The village of Tafeghaghte, 60 kilometres southwest of Marrakesh, was almost entirely destroyed by the quake, the epicentre of which was only about 50 kilometres away, an AFP team reported, with very few buildings still standing.
“Three of my grandchildren and their mother are dead,” said 72-year-old Omar Benhanna. “They’re still under the debris. It wasn’t so long ago that we were playing together.”
The earthquake’s epicentre was located in Al Haouz province in the High Atlas of the mountains – an area usually not associated with earthquakes – about 75km (44 miles) from Marrakech, Morocco’s fourth largest city Marrakesh’s old town, a UNESCO World Heritage Site, is reported to have been badly affected with images emerging of collapsed buildings.
Al Haouz was the hardest-hit province as Ouarzazate, Azilal, Chichaoua, and Taroudant provinces were also severely affected.
Amidst the tragedy, a number of Marrakech-based organisations and businesses have offered assistance to those affected by the quake. One of them is, a hotel owned by Portugal star Cristiano Ronaldo. Reports suggest that the luxury hotel is providing shelter to those who have lost their homes.
Graded at four stars, just below luxury, the hotel includes an outdoor pool, fitness centre, restaurant, and terrace.
“The hotels are the same.
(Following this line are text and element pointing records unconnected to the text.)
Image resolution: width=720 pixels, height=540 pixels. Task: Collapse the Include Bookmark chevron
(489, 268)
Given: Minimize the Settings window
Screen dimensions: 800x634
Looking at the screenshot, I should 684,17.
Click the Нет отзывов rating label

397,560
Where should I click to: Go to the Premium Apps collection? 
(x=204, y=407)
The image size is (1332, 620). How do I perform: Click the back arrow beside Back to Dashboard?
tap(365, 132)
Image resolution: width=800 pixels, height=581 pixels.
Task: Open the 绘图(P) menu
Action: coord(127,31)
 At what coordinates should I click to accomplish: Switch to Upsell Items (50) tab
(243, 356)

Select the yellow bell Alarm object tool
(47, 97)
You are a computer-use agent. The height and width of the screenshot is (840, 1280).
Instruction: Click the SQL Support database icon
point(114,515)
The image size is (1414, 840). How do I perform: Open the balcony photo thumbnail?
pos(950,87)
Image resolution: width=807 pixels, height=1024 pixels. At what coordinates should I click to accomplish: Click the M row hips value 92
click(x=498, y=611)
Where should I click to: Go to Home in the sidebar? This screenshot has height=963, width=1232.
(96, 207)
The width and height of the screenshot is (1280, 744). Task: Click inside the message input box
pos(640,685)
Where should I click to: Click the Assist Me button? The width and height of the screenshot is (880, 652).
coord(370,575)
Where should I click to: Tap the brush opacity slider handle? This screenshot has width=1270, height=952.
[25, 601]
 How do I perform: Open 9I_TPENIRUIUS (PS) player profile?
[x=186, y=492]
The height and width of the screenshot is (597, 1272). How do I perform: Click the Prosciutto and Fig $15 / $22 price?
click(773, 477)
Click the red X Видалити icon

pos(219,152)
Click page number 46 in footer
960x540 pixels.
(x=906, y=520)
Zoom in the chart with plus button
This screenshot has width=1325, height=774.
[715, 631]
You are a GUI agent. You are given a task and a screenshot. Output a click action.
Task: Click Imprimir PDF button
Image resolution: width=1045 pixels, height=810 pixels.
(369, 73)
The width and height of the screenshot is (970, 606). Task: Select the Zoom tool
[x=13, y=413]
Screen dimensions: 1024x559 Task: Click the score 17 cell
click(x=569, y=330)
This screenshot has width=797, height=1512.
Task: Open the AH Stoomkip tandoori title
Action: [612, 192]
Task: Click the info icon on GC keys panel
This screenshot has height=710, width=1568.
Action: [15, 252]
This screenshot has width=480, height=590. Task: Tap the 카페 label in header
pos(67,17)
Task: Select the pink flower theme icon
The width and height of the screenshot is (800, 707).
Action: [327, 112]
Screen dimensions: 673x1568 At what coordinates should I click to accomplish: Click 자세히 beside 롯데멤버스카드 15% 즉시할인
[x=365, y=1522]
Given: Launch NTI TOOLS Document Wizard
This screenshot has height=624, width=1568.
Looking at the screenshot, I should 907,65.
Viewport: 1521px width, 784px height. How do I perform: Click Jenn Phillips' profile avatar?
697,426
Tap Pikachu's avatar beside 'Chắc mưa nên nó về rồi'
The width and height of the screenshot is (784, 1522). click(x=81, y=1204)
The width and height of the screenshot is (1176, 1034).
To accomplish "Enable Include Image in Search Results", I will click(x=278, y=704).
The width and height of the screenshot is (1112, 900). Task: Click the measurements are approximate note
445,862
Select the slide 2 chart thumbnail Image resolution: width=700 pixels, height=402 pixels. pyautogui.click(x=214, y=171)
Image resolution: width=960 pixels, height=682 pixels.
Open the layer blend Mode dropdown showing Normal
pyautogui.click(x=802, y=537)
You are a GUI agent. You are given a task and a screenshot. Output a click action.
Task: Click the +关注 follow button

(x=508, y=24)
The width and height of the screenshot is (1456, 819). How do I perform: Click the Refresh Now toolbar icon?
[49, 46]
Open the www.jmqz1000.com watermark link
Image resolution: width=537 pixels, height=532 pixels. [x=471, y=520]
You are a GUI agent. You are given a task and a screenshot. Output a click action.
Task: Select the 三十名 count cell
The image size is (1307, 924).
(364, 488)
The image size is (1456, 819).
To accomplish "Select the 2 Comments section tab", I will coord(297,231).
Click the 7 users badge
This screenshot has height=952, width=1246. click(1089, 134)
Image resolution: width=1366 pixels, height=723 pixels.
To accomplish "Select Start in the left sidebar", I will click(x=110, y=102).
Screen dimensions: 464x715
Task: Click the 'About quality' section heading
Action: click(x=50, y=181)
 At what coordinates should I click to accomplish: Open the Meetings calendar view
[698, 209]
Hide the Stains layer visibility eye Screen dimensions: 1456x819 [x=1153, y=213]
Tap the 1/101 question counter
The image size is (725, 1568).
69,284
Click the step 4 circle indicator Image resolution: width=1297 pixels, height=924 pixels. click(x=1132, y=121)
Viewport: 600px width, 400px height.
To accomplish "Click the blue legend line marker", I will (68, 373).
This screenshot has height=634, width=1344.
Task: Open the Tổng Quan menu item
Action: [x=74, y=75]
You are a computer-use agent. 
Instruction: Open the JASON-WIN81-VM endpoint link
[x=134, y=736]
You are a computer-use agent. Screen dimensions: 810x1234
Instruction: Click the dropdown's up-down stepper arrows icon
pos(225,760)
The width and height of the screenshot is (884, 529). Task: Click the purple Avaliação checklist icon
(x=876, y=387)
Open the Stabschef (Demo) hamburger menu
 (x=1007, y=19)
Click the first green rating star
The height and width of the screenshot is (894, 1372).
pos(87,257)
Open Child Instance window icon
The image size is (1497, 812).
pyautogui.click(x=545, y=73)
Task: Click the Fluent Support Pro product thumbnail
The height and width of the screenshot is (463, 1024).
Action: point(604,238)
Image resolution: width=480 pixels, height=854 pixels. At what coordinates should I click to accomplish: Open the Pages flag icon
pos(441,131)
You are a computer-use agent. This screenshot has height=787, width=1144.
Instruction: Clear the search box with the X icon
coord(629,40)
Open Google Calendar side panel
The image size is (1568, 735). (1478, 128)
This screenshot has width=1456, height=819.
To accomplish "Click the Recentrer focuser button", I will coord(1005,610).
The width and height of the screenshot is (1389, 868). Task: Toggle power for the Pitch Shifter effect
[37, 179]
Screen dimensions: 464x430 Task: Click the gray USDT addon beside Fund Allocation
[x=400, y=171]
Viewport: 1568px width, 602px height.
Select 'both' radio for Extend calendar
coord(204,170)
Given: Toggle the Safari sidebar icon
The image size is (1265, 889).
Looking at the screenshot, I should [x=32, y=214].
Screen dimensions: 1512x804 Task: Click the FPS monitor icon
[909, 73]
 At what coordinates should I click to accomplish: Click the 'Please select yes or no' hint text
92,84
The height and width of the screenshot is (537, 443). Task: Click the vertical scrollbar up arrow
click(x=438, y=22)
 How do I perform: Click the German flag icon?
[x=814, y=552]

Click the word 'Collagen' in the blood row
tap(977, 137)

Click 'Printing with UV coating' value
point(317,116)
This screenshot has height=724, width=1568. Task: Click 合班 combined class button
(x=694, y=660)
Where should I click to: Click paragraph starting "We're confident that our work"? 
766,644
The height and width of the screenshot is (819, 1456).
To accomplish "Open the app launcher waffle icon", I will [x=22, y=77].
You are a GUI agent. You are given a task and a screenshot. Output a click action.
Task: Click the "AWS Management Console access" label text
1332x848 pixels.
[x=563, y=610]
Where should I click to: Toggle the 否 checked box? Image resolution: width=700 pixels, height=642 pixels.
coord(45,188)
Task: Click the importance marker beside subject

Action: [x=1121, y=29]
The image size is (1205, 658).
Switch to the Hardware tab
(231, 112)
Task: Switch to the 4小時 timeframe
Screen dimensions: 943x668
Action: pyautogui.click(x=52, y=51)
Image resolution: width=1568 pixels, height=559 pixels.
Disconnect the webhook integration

We had to come to the new area of Marrakech, where there are more luxury hotels, so to speak.
“Now we have managed to get Cristiano Ronaldo’s hotel, which is on the outskirts, to give us a room.
“We are waiting. We have slept all night on the street and at seven in the morning they told us that yes, we could approach.
“We are in a lobby a lot of people of different nationalities, waiting to see if we can get a room, but we have all slept on the street,” Marca quoted a Spanish national, Irene Seixas.